PASSAGE:
>> START

Almost three times as many expats in EAGLEs such as Brazil, Turkey, India, China, Mexico and Taiwan say they were sent by their company, highlighting a trend for corporations to take advantage of these growth hotspots by relocating their employees abroad.
• Asia is home to the highest earning expats, who are almost three times more likely to earn over $250,000 p.a. than their counterparts in Europe (14% compared with 5% in Europe). Within Asia itself, the survey found that China is the preferred choice for these high-flying expatriates, with four times as many expats in China (29%) earning over the $250,000 p.a. mark compared with the global average (7%).
• Rental rates and volatile house prices are a big concern among expats based in the Middle East – 44% of expats there say fluctuations in rental prices pose a risk to their financial wellbeing and over a fifth (22%) say changes in house prices pose the greatest threat to their financial health.

>> END

DATASET RECORDS:

>> START

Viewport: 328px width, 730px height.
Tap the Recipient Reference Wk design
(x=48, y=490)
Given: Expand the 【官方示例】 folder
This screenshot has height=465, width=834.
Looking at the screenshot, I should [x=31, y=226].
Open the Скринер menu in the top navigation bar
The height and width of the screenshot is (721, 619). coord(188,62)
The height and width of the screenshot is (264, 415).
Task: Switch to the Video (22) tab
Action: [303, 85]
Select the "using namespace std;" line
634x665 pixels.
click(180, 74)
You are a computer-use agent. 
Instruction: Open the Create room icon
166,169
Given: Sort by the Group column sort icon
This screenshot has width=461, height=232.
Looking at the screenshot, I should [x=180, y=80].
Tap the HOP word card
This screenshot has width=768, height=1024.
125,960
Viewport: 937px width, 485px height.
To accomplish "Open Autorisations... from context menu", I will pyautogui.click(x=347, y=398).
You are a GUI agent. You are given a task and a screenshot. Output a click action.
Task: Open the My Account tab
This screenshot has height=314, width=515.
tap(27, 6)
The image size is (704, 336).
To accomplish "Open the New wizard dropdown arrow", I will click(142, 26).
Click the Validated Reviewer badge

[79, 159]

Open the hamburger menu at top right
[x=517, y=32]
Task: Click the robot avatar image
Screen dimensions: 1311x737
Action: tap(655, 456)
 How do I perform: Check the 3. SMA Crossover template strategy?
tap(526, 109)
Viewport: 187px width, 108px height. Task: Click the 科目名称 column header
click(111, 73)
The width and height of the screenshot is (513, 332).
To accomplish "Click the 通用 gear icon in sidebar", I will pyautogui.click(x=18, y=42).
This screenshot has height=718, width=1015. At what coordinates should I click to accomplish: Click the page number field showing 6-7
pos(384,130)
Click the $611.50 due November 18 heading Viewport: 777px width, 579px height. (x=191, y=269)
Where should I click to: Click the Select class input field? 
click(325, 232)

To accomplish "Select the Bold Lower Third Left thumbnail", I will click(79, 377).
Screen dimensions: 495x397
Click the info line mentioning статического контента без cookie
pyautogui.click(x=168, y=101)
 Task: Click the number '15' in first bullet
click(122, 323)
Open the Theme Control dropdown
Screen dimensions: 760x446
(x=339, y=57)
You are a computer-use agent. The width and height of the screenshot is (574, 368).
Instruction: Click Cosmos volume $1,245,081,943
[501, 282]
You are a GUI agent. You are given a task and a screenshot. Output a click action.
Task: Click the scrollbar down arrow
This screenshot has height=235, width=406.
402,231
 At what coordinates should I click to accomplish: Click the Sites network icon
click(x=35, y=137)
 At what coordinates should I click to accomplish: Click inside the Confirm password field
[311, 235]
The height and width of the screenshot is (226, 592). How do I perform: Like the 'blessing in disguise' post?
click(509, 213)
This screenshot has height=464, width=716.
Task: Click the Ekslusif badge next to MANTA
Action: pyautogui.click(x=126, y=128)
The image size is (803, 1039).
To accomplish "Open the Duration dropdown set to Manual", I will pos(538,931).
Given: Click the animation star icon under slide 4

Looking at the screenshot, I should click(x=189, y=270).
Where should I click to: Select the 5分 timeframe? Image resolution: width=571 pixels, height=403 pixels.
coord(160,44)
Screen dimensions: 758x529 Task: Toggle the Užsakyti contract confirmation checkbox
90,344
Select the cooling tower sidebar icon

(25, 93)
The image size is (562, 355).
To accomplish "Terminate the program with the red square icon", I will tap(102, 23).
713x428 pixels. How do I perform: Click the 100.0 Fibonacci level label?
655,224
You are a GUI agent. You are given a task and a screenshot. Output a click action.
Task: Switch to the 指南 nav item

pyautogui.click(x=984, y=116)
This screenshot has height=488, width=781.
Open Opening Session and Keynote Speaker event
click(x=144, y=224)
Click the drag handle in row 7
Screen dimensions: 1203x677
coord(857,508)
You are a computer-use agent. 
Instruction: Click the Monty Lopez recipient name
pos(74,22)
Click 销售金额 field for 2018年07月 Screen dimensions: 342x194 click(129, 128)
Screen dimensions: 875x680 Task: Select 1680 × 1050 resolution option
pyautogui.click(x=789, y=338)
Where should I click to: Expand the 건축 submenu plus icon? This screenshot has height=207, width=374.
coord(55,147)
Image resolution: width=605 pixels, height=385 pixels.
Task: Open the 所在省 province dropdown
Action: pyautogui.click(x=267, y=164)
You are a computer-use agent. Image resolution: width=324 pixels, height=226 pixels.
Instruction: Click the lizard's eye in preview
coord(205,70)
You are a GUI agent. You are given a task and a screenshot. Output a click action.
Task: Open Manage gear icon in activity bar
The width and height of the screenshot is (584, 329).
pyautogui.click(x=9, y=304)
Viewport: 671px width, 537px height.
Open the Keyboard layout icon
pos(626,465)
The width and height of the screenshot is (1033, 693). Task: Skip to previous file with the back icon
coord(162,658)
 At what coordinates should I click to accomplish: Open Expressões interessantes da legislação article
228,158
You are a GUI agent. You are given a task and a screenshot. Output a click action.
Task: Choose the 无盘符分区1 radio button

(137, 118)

>> END

EXERCISES:
(1) For each statement, say yes or no depending on whether it agrees with the passage on expats, and quote the deciding words. (a) Expats in Asia are more likely than those in Europe to earn over $250,000 a year. (b) In the Middle East, a larger share of expats see house price changes as a risk than see rental price fluctuations as one. (c) The global average share of expats earning over $250,000 a year is 7%.
(2) According to the passage on expats, what share of expats in China earn over $250,000 a year?
The lines are separate material and have nothing to do with the passage on expats.

WRITTEN RESPONSES:
(1)
(a) Yes: "almost three times more likely to earn over $250,000 p.a. than their counterparts in Europe"
(b) No: "44% of expats there say fluctuations in rental prices pose a risk to their financial wellbeing" and "over a fifth (22%) say changes in house prices pose the greatest threat to their financial health"
(c) Yes: "compared with the global average (7%)"

(2) 29% of expats in China earn over $250,000 a year.